_DESCRIPTION OF THE TASK_
Given the entries that follow, write out exactly the lines starting at the one containing "Instruction: Open the" and ending at the one containing "Given: Click the Search Google Maps field", both ends included, and only those.

Collected data entries:

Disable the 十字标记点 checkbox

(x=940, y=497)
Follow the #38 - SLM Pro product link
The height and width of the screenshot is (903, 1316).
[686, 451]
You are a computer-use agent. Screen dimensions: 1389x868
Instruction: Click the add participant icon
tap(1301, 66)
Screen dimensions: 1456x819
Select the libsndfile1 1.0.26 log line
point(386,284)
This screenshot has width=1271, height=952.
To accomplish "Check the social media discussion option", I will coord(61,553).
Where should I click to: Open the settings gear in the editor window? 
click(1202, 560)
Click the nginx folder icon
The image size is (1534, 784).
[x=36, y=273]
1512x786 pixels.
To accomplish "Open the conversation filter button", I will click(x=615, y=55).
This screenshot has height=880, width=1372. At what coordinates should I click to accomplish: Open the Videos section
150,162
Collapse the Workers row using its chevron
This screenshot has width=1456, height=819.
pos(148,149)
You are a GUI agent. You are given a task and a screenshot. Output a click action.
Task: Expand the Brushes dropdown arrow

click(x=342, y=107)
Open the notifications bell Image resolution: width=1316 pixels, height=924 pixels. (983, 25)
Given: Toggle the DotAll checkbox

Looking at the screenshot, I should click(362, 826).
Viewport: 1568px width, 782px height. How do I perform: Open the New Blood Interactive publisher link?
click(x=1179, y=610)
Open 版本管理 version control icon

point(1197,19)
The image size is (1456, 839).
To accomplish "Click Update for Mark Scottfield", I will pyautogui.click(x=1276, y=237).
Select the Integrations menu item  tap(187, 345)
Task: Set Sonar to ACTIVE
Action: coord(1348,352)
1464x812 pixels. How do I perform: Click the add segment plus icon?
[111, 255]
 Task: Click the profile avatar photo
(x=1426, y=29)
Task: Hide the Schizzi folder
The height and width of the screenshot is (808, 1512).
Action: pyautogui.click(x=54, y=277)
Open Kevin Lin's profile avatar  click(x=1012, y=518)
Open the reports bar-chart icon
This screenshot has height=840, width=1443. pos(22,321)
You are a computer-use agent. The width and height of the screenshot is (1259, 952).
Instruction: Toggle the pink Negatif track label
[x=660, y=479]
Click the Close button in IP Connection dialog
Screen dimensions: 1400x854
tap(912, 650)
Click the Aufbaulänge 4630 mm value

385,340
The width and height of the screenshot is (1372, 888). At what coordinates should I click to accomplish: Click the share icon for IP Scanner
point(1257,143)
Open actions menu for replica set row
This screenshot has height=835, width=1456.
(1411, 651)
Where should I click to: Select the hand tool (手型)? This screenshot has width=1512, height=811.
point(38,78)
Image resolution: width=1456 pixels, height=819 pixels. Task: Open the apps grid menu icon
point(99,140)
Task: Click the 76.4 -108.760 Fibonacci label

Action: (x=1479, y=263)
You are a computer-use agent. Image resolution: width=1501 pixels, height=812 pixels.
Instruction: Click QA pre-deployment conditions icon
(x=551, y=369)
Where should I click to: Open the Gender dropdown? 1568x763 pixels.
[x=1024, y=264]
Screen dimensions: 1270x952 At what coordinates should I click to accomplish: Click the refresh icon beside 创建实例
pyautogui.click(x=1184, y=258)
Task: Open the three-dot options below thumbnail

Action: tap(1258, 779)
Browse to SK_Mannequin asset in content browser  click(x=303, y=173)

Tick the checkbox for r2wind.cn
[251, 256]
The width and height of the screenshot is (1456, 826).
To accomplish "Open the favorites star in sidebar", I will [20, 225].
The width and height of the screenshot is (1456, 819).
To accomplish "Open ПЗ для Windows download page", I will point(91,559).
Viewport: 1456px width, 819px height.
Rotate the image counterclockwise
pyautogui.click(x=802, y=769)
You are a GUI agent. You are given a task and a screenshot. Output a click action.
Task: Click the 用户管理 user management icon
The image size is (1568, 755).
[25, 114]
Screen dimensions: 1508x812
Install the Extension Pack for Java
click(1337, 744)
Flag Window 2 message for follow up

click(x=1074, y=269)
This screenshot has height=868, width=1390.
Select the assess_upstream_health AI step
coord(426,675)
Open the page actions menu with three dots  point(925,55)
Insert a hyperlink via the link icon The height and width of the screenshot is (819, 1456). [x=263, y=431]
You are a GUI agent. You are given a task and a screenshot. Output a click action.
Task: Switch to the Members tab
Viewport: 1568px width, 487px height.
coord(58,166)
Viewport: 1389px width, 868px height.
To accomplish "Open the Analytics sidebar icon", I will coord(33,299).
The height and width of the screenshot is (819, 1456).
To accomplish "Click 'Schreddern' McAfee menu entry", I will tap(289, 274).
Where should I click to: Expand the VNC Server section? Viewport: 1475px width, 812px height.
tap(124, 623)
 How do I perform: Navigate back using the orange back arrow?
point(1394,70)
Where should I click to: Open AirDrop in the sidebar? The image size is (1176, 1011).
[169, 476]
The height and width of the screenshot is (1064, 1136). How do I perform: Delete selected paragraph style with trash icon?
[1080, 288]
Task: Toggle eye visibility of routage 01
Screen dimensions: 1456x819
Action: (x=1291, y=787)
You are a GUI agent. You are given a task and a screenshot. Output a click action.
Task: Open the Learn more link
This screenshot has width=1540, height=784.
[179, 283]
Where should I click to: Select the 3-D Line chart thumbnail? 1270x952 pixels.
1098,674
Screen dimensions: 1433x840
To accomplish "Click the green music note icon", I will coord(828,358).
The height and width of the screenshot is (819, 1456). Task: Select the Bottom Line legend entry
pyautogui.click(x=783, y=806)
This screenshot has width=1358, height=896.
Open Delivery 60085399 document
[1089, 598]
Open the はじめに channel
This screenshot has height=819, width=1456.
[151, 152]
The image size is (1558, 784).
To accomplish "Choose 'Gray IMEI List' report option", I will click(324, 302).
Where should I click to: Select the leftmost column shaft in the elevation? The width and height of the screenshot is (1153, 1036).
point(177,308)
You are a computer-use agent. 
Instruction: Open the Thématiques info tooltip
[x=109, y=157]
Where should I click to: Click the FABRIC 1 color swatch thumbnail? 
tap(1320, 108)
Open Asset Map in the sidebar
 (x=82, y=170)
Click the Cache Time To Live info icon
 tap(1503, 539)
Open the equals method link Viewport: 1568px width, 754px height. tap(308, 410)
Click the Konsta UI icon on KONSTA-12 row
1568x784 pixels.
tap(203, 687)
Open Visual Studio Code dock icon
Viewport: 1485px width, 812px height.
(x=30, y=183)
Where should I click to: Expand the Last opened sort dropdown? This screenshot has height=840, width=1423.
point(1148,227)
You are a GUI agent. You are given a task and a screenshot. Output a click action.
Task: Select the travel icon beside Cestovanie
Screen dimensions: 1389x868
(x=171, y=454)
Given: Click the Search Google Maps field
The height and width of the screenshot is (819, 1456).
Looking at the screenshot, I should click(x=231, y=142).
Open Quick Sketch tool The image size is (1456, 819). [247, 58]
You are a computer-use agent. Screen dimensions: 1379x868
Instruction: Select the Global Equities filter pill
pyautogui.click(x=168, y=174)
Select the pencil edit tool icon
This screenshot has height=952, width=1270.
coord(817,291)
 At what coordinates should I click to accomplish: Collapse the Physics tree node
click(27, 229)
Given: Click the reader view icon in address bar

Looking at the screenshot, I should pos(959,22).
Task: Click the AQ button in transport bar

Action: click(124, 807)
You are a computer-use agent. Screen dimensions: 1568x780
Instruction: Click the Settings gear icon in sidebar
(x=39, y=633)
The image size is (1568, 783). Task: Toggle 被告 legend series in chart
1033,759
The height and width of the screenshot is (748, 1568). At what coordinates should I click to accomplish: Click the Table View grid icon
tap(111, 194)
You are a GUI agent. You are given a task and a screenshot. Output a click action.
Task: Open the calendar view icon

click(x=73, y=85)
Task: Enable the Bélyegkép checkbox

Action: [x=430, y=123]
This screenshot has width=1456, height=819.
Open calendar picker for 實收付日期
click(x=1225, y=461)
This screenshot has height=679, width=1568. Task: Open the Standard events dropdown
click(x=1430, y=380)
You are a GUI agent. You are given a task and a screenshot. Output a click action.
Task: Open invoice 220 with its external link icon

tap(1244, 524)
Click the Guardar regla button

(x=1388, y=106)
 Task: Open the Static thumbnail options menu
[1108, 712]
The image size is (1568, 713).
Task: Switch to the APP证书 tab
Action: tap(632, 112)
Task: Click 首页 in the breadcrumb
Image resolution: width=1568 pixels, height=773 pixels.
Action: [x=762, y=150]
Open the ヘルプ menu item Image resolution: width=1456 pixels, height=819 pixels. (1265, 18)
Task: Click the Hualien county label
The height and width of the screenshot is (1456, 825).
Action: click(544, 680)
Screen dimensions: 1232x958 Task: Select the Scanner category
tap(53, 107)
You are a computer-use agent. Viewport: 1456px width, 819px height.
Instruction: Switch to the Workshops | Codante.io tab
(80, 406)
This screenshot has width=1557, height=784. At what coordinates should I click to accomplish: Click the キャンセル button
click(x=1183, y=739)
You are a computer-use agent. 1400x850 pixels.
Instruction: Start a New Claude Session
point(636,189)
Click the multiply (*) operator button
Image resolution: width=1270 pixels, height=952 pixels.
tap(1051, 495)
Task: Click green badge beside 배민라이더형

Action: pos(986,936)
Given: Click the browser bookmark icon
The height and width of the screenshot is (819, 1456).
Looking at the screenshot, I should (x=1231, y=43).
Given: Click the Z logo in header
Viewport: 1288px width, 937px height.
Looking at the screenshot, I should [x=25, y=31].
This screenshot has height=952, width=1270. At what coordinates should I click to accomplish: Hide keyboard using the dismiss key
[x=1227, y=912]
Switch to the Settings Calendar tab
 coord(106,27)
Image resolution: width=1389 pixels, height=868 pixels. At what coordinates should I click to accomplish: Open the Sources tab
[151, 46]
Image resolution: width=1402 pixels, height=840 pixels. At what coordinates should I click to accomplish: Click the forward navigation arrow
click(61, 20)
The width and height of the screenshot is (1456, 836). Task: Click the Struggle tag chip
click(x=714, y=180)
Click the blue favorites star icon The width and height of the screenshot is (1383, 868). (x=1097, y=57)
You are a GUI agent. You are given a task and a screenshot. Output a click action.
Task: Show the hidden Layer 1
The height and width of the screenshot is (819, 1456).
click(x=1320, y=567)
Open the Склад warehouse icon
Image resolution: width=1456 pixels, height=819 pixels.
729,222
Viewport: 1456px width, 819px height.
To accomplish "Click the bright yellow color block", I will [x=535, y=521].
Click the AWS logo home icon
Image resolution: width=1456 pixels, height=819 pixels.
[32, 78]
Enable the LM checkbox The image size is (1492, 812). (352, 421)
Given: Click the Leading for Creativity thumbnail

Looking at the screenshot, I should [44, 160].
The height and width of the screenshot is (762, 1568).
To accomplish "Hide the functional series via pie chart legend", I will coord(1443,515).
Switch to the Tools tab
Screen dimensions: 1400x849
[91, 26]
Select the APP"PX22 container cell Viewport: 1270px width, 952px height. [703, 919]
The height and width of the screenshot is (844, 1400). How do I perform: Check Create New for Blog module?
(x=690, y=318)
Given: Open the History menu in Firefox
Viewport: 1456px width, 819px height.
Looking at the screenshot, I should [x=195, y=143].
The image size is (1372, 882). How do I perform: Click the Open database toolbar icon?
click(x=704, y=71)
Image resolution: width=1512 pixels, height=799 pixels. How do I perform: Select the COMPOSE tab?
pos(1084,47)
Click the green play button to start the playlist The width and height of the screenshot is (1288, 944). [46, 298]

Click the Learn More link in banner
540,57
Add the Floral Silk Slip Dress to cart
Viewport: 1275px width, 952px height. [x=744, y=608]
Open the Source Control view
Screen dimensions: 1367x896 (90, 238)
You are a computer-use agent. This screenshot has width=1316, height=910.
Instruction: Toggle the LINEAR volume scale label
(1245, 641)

_SOLUTION FOR THIS PROBLEM_
Instruction: Open the Thématiques info tooltip
[x=109, y=157]
Where should I click to: Click the FABRIC 1 color swatch thumbnail? 
tap(1320, 108)
Open Asset Map in the sidebar
 (x=82, y=170)
Click the Cache Time To Live info icon
 tap(1503, 539)
Open the equals method link Viewport: 1568px width, 754px height. tap(308, 410)
Click the Konsta UI icon on KONSTA-12 row
1568x784 pixels.
tap(203, 687)
Open Visual Studio Code dock icon
Viewport: 1485px width, 812px height.
(x=30, y=183)
Where should I click to: Expand the Last opened sort dropdown? This screenshot has height=840, width=1423.
point(1148,227)
You are a GUI agent. You are given a task and a screenshot. Output a click action.
Task: Select the travel icon beside Cestovanie
Screen dimensions: 1389x868
(x=171, y=454)
Given: Click the Search Google Maps field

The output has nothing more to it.